= PROBLEM TO SOLVE =
Pictures aside, reproduce exactly and only the lines below, starting at the one containing "技术支持 (187, 2501)" and ending at the last line.

= INFORMATION SHOWN =
►

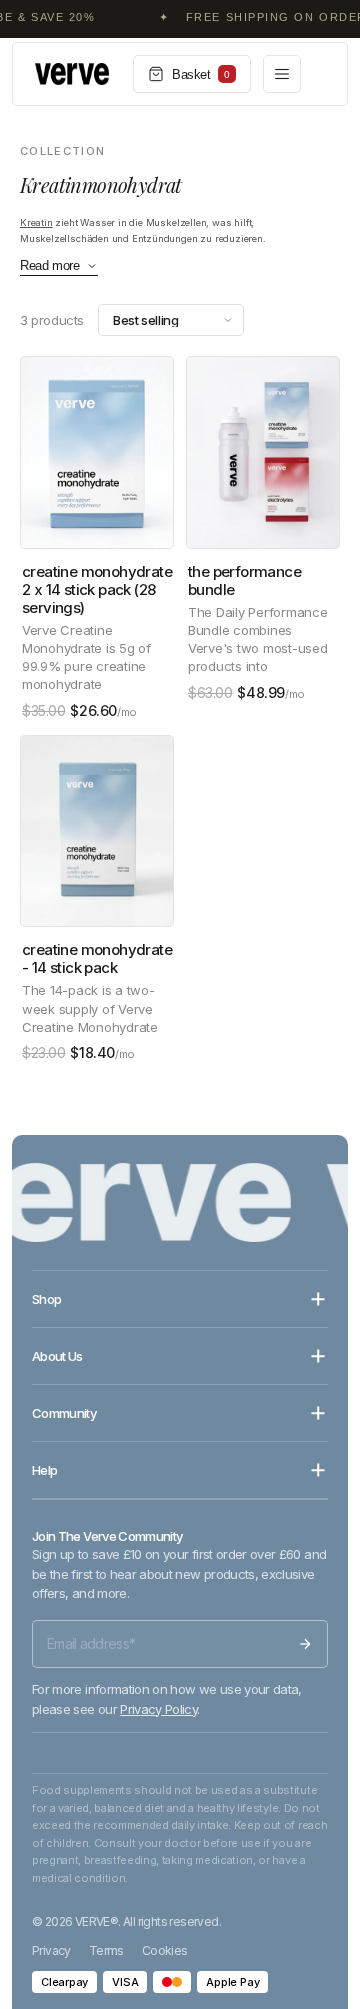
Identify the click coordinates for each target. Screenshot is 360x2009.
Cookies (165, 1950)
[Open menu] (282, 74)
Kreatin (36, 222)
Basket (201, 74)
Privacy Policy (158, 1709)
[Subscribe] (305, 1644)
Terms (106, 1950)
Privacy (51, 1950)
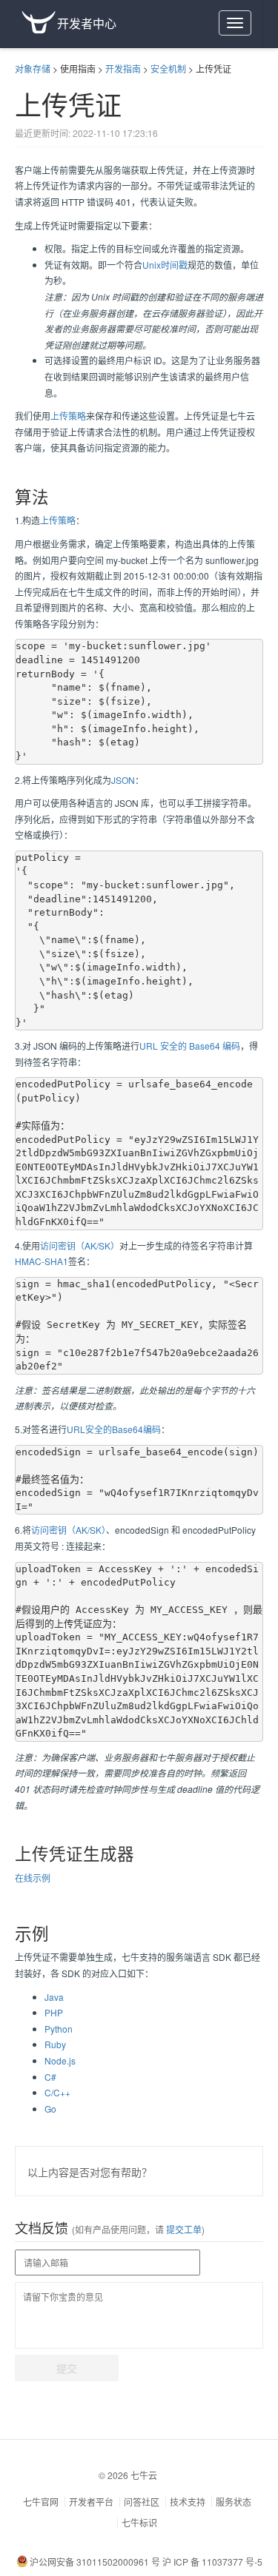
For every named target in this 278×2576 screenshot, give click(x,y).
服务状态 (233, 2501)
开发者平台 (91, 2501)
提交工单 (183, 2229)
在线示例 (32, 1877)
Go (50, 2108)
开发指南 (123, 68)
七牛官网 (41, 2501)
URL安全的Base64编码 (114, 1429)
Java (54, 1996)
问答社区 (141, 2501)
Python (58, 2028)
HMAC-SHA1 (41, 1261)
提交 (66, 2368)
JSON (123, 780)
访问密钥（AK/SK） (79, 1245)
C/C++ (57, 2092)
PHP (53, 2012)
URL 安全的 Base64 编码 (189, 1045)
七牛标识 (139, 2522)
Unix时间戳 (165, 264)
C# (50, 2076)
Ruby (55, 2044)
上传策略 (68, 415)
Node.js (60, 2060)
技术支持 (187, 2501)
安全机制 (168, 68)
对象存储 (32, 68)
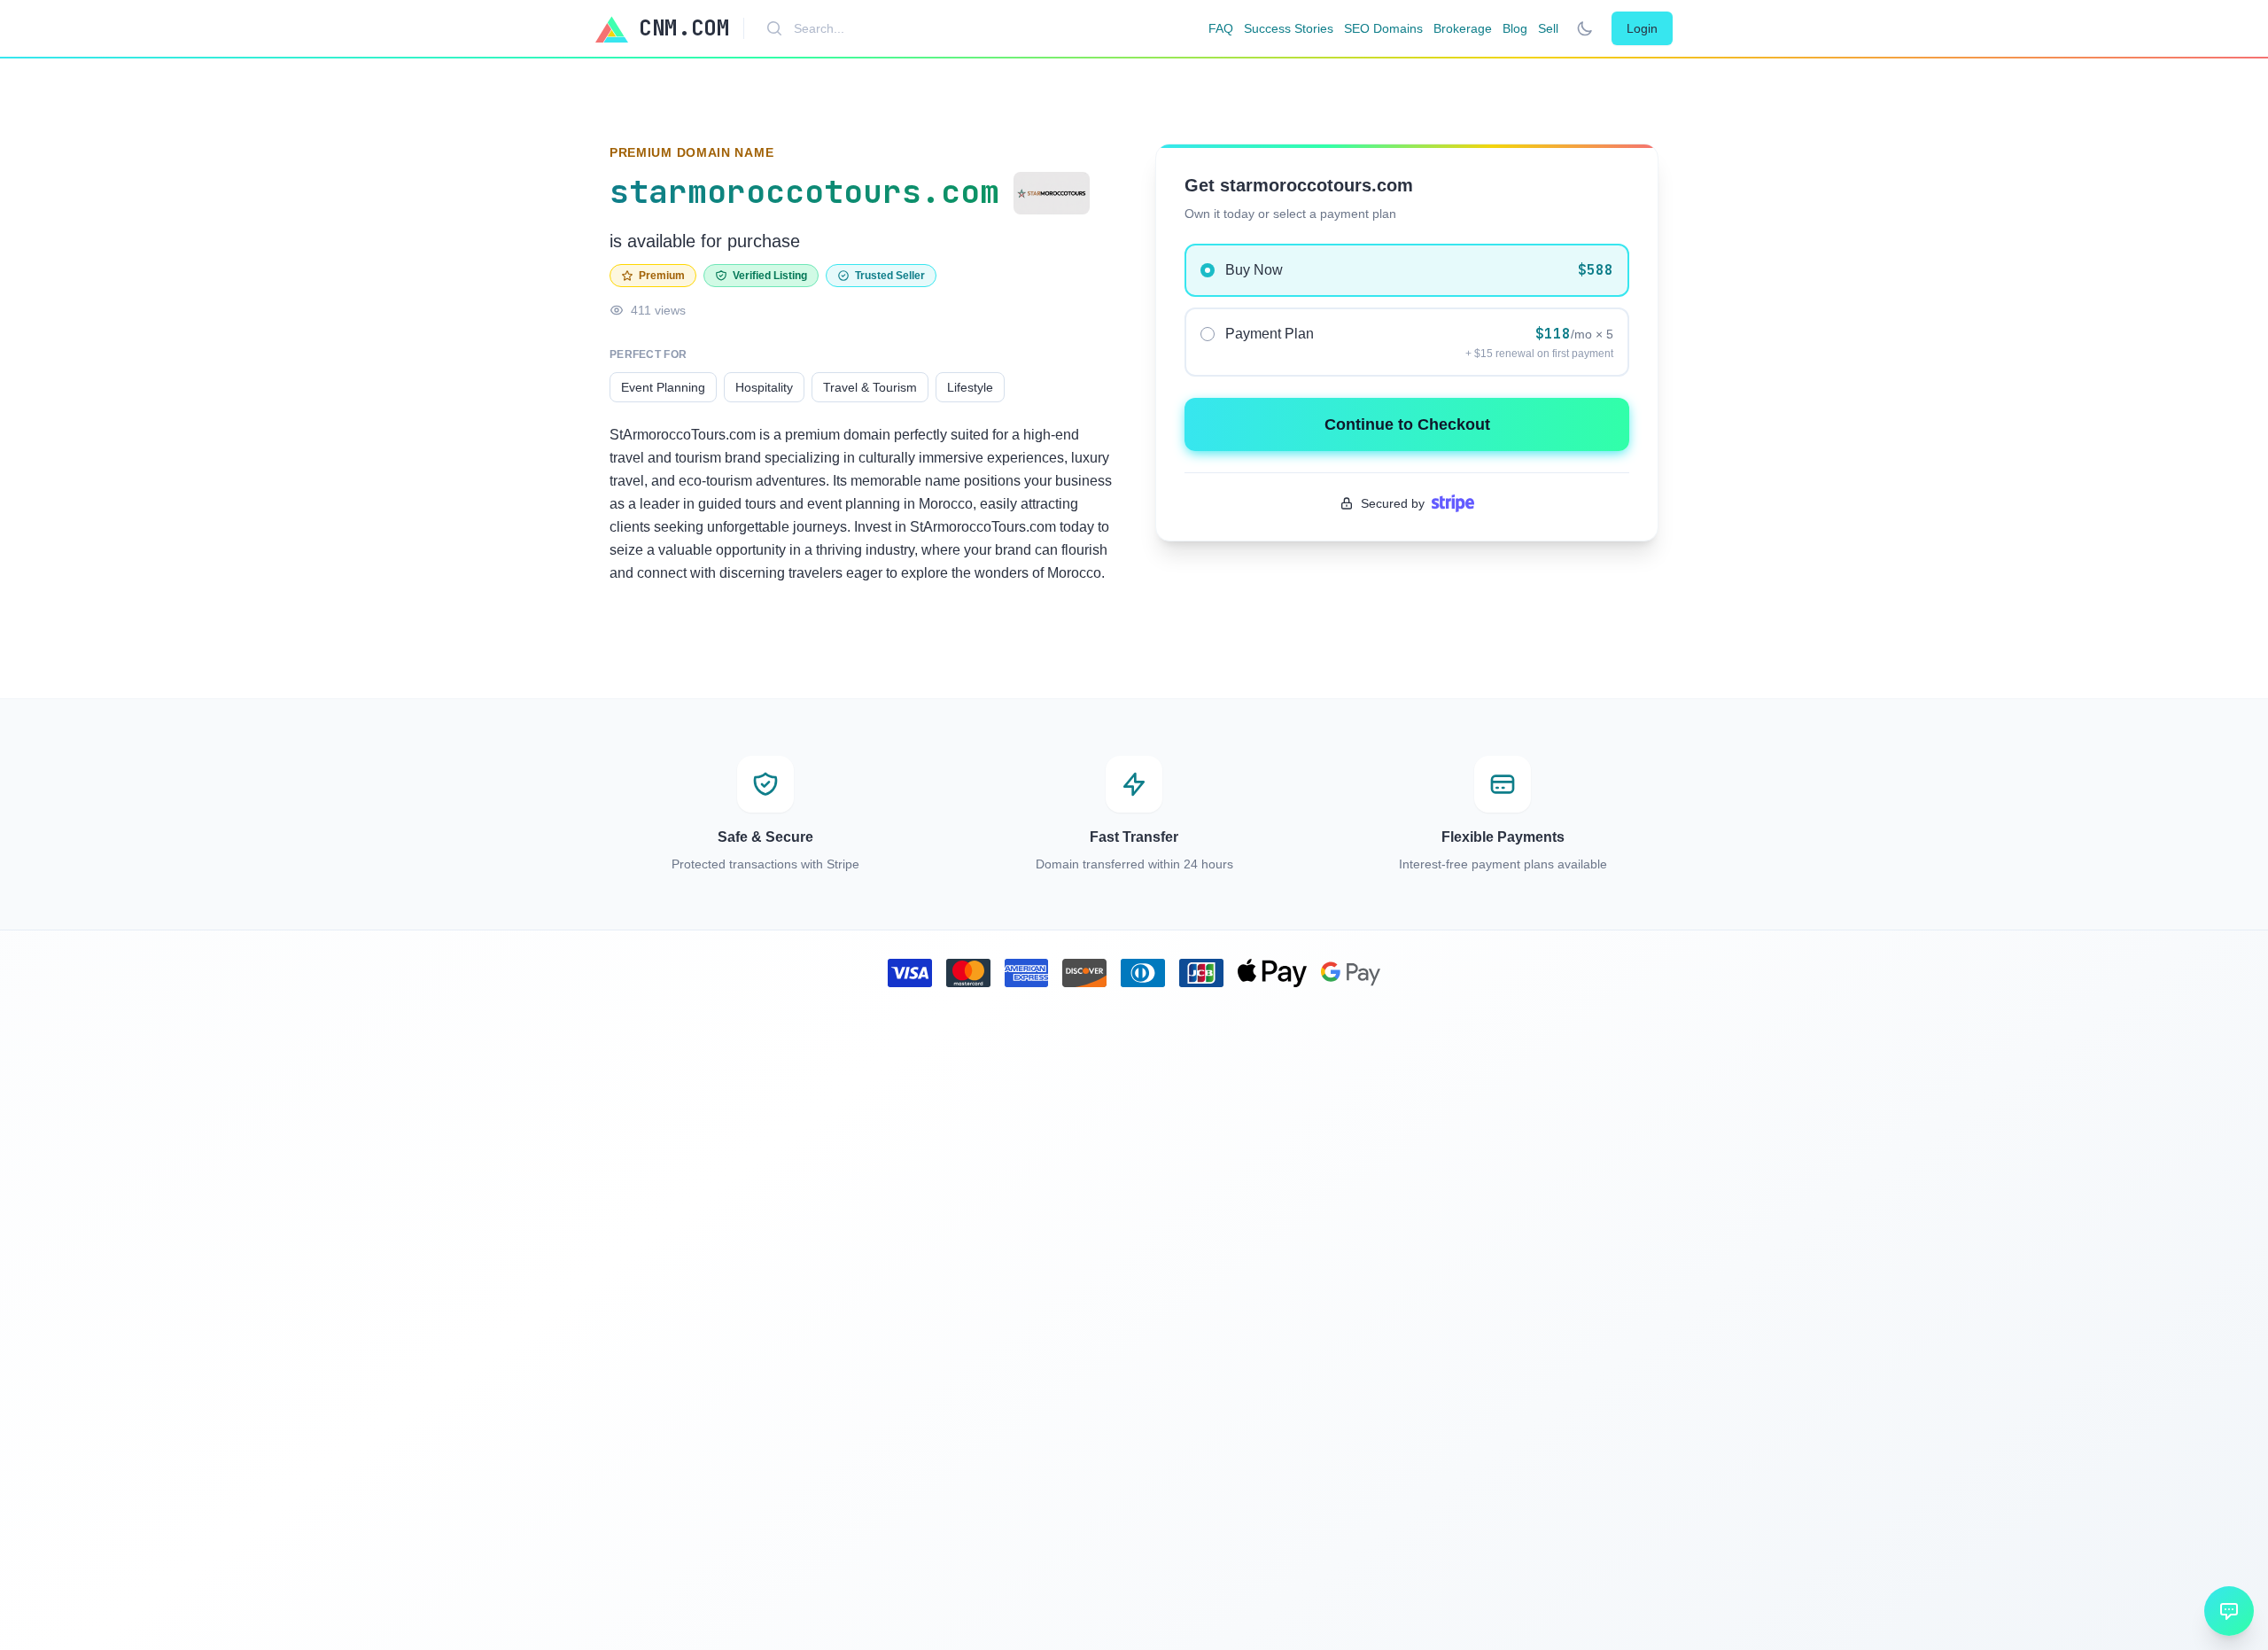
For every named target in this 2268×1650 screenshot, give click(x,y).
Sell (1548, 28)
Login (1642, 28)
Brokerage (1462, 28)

◄

= FINISHED EXERCISE =
技术支持 (187, 2501)
安全机制 (168, 68)
对象存储 (32, 68)
For every named target in this 2268×1650 screenshot, give click(x,y).
Sell (1548, 28)
Login (1642, 28)
Brokerage (1462, 28)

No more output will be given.